Going back in time can reveal how far we still have to progress. In researching per- and polyfluoroalkyl substances (PFAS) for a recent article series, I found myself ricocheting between the present and the 1950s and 1960s. That was when the vast class of fluorinated compounds commonly dubbed “forever chemicals” first came into widespread use, morphing from wartime applications to a cluster bomb of consumer and industrial uses. 
The pesticide industry was also “a child of the Second World War,” biologist Rachel Carson wrote in her magnum opus “Silent Spring,” published 60 years ago last fall. Synthetic insecticides had “no counterparts in nature,” she observed, yet “we have allowed these chemicals to be used with little or no advance investigation of their effect” on ecosystems or ourselves. Like pesticides, PFAS shot from laboratory to market without thorough safety testing, endangering public health and wildlife.
Despite subsequent advances in environmental legislation over the intervening decades, the U.S. approach to chemical regulation remains largely unchanged. We are still subjected to what Carson aptly termed an “appalling deluge of chemical pollution.” 
Catering to corporations
Writing in The New Yorker shortly after Carson’s death in 1964, E.B. White noted a “basic flaw in our regulatory machinery. American justice holds the accused person innocent until proved guilty; somehow this concept has crept over into industry, where it doesn’t belong, and has been applied to products of all kinds. Why should a poison dust or spray… enjoy immunity while there is any reason to suspect that it may endanger the public health or damage the natural scene?”
Congress had a chance to correct this fundamental injustice when it enacted the Toxic Substances Control Act (TSCA) of 1976, but it let corporate priorities prevail. The law instructed the U.S. Environmental Protection Agency to adopt those regulations “least burdensome” to industry, and it permitted continued use of roughly 60,000 chemicals (including the earliest ‘legacy’ PFAS) without review of their health risks. 
An effort to strengthen TSCA in 2016 encountered strong industry pushback and accomplished only minimal reform, according to a recent ProPublica report. The workload of the agency’s chemical division grew markedly as it strove to undertake more chemical reviews, but its funding remained stagnant. 
Greatly increasing the funding and staffing of EPA’s chemicals division would certainly improve chemical oversight, observed Kyla Bennett, an ecologist and lawyer who directs science policy for Public Employees for Environmental Responsibility (PEER), a nonprofit that supports whistleblowers and is pushing the EPA to protect consumers from PFAS in fluorinated plastic containers. “EPA doesn’t have the money, the bodies and the right expertise,” she said, nor does it have adequate time for evaluating new chemicals given a tight, statutory cutoff.
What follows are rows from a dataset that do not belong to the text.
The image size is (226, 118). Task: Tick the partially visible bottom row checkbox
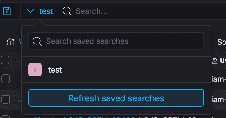click(5, 117)
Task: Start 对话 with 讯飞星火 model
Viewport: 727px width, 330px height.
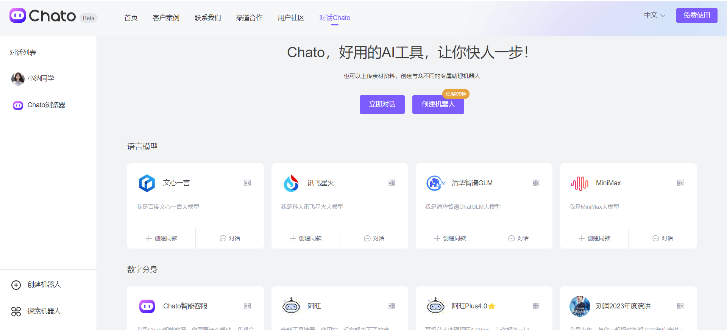Action: pyautogui.click(x=374, y=238)
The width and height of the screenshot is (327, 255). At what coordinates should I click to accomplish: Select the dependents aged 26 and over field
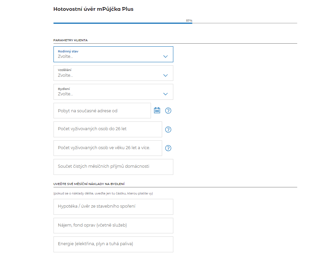(x=108, y=148)
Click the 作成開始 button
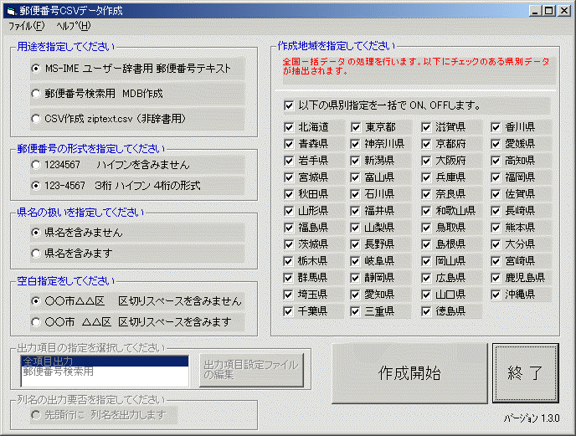576x436 pixels. pyautogui.click(x=409, y=372)
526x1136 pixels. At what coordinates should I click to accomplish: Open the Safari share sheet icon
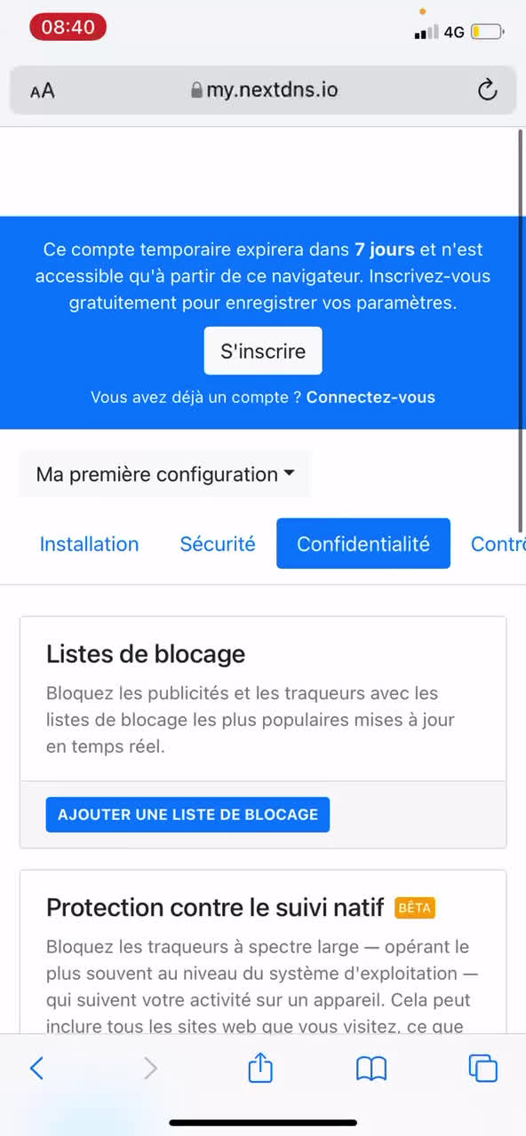pos(260,1067)
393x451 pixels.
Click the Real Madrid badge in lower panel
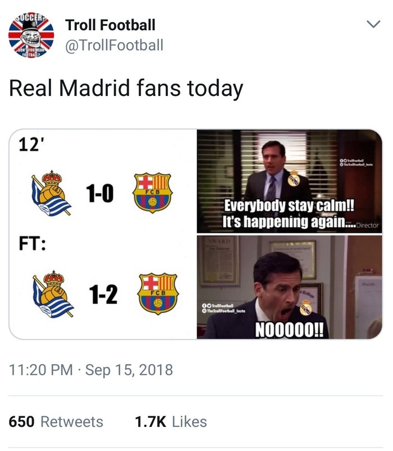(306, 307)
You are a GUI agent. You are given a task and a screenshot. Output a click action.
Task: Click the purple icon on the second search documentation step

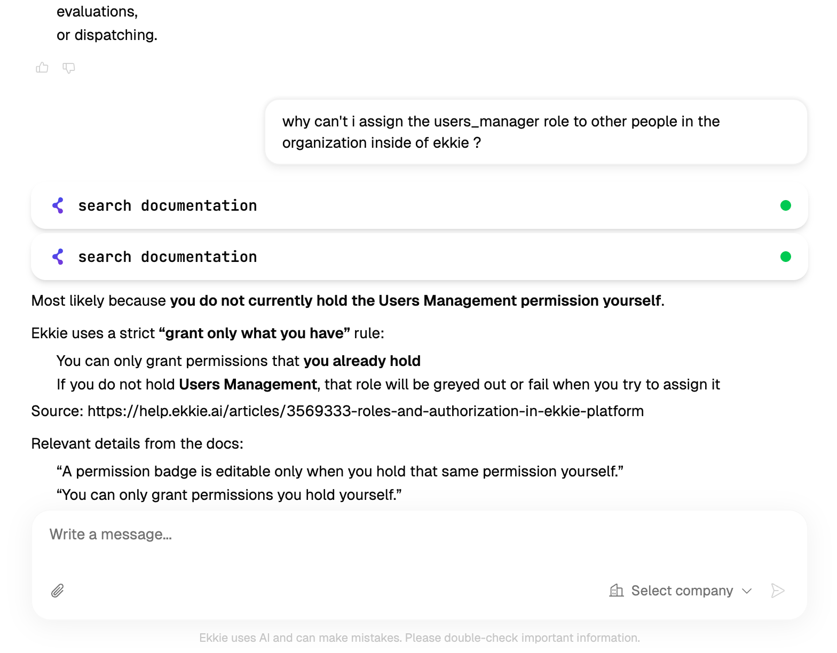pyautogui.click(x=58, y=257)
The metric for success is “how many of these [approvals] they’ve gotten out in 90 days, not how well they’re protecting human health.”  
“The whole system is broken,” Bennett added, due to corporate capture of the regulatory process — a dynamic she said persists under both Democratic and Republican administrations. Supervisors cycle from the agency to industry and back, and whistleblowers report that EPA managers change scientific conclusions, delete critical information and expedite approval of new chemicals to appease manufacturers. 
Corporations are mandated to submit studies documenting safety risks, but in 2019 the agency stopped sharing those publicly and made the data difficult for their own staff to access, whistleblowers report. According to Bennett, even some safety data sheets — designed to inform workers and consumers of hazards—are now heavily redacted. Or, in place of where the form should appear in the database, there’s a blank page with a single word: “sanitized.”  
A decade before the EPA was established, Carson had already observed the deference given to chemical manufacturers in what she called “an era dominated by industry, in which the right to make a dollar at whatever cost is seldom challenged.” Now, it appears that ‘right’ is almost never challenged: Among 3,835 new chemical applications submitted in the five years leading up to July 2021, journalist Sharon Lerner reported, EPA’s division of new chemicals did not decline a single one.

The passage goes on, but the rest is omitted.